6. The Rate and Extent of Chemical Change
5.6.1 Rate of reaction
The rate of a chemical reaction can be found by measuring the amount of reactant used or the amount of product formed over time.
Calculating rate of reaction:
Rate = amount of reactant used ÷ time
Rate = amount of product formed ÷ time
Units depend on the quantities measured (e.g. g/s, cm³/s, mol/s).
Measuring quantities:
Mass: Use a balance to record change in mass as a reaction proceeds.
Volume: Use a gas syringe or an inverted measuring cylinder in water to measure gas produced.
Factors affecting rate of reaction:
Concentration of solutions – Higher concentration = more particles in the same volume = more frequent collisions.
Pressure of gases – Higher pressure = particles closer together = more frequent collisions.
Surface area of solids – Greater surface area = more exposed particles = faster rate.
Temperature – Higher temperature = particles have more kinetic energy = more frequent and more energetic collisions.

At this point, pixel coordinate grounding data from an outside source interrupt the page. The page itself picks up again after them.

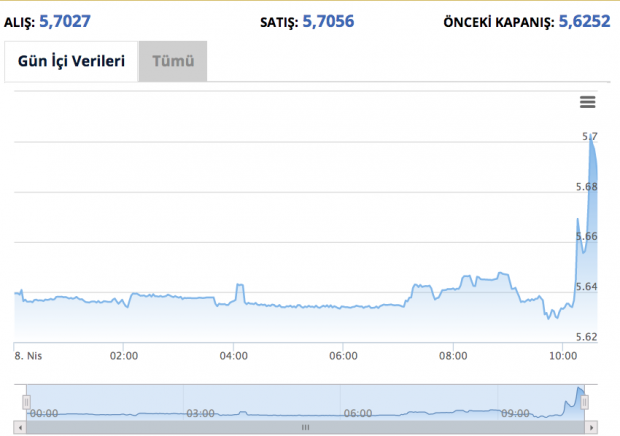Switch to the Tümü tab
Viewport: 620px width, 436px height.
[172, 62]
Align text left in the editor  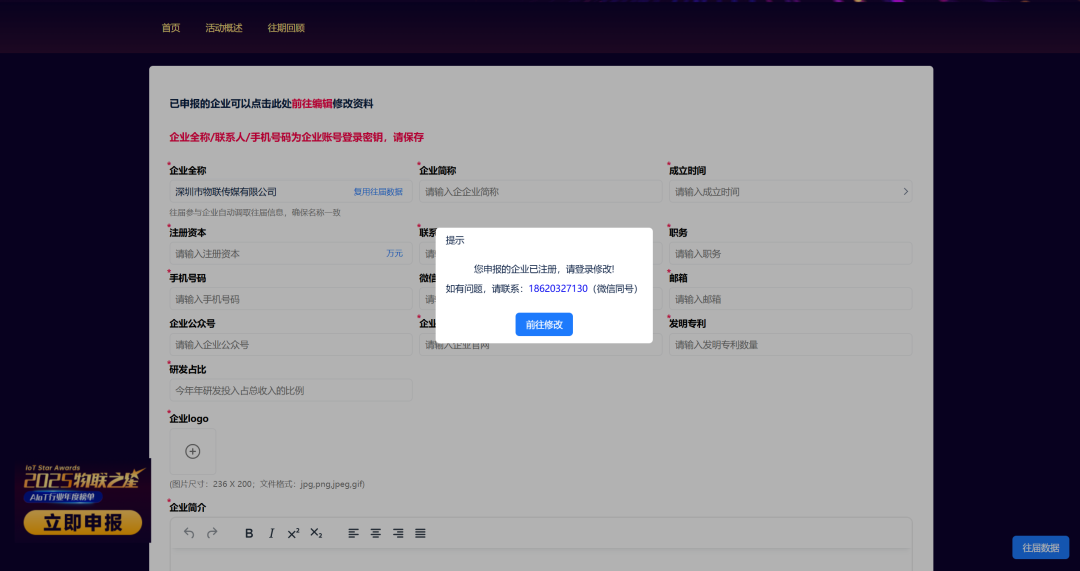click(x=354, y=533)
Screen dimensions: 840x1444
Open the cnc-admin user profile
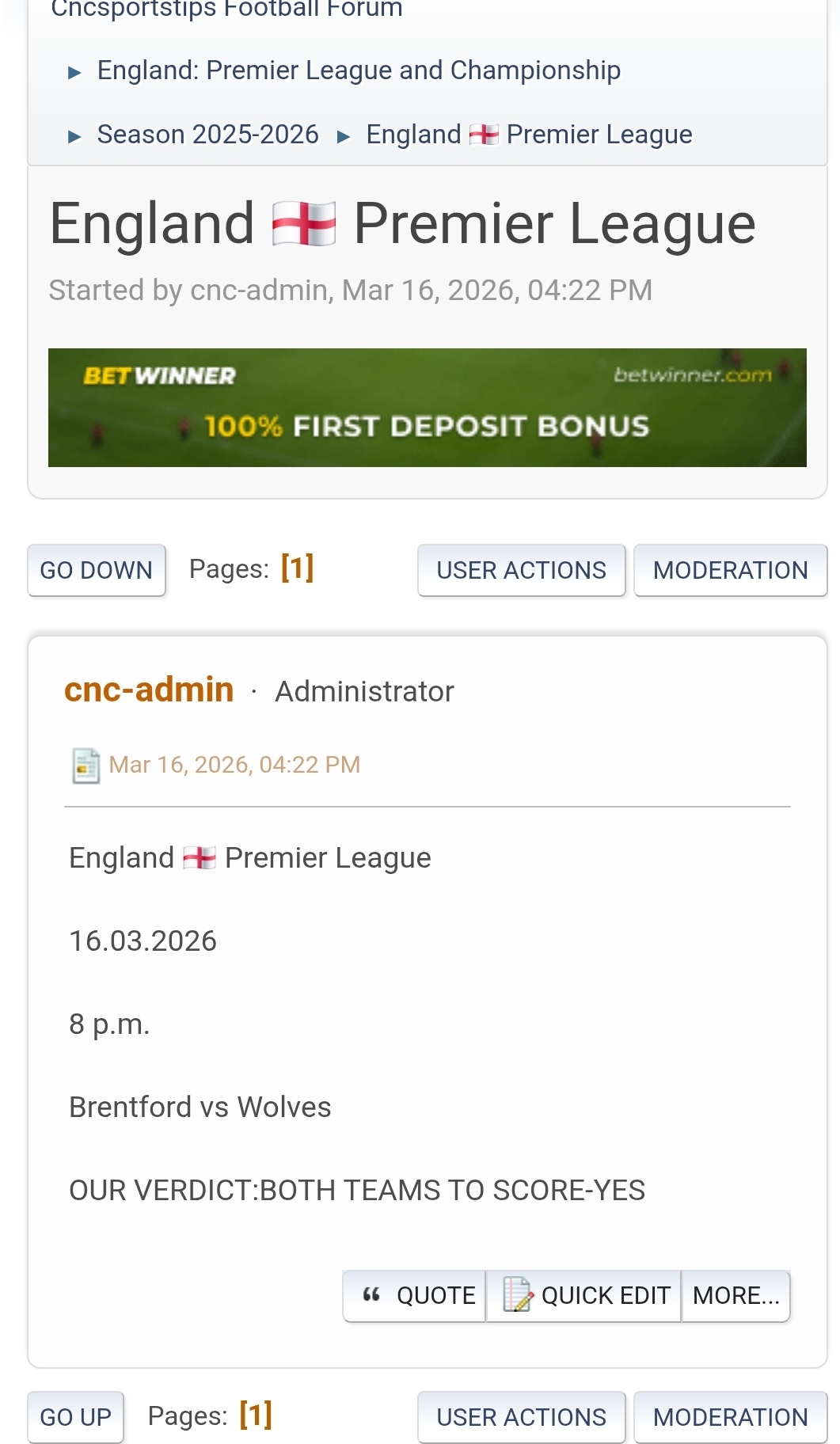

Catalysts – Increase rate by lowering activation energy; not used up in the reaction.
Collision theory:
For a reaction to occur, particles must collide with enough energy (activation energy). Increasing frequency and energy of collisions increases rate.
Required practical:
Investigate how changes in concentration affect the rate of a reaction by measuring:
Production of gas over time.
Change in colour or turbidity (e.g. disappearance of cross in sodium thiosulfate and hydrochloric acid reaction).
5.6.2 Reversible reactions
Some reactions are reversible — the products can react to form the original reactants.
Example:
Ammonium chloride ⇌ ammonia + hydrogen chloride
The direction taken depends on the conditions.
Energy in reversible reactions:
If forward reaction is exothermic, the reverse is endothermic (and vice versa).
The same amount of energy is transferred in each direction.
5.6.3 Equilibrium
In a closed system, a reversible reaction will reach equilibrium — the rate of the forward and reverse reactions become equal and the concentrations of reactants and products remain constant.
Le Chatelier’s Principle:
If conditions are changed, the system shifts to counteract the change.
Changes affecting equilibrium:
Concentration: Increasing concentration of a reactant shifts equilibrium to the products; increasing product concentration shifts to reactants.
Temperature: Increasing temperature favours the endothermic direction; decreasing temperature favours the exothermic direction.
Pressure (for gases): Increasing pressure favours the side with fewer gas molecules; decreasing favours the side with more.
Applications:
Understanding how industrial processes (e.g. Haber process) are optimised for yield and rate.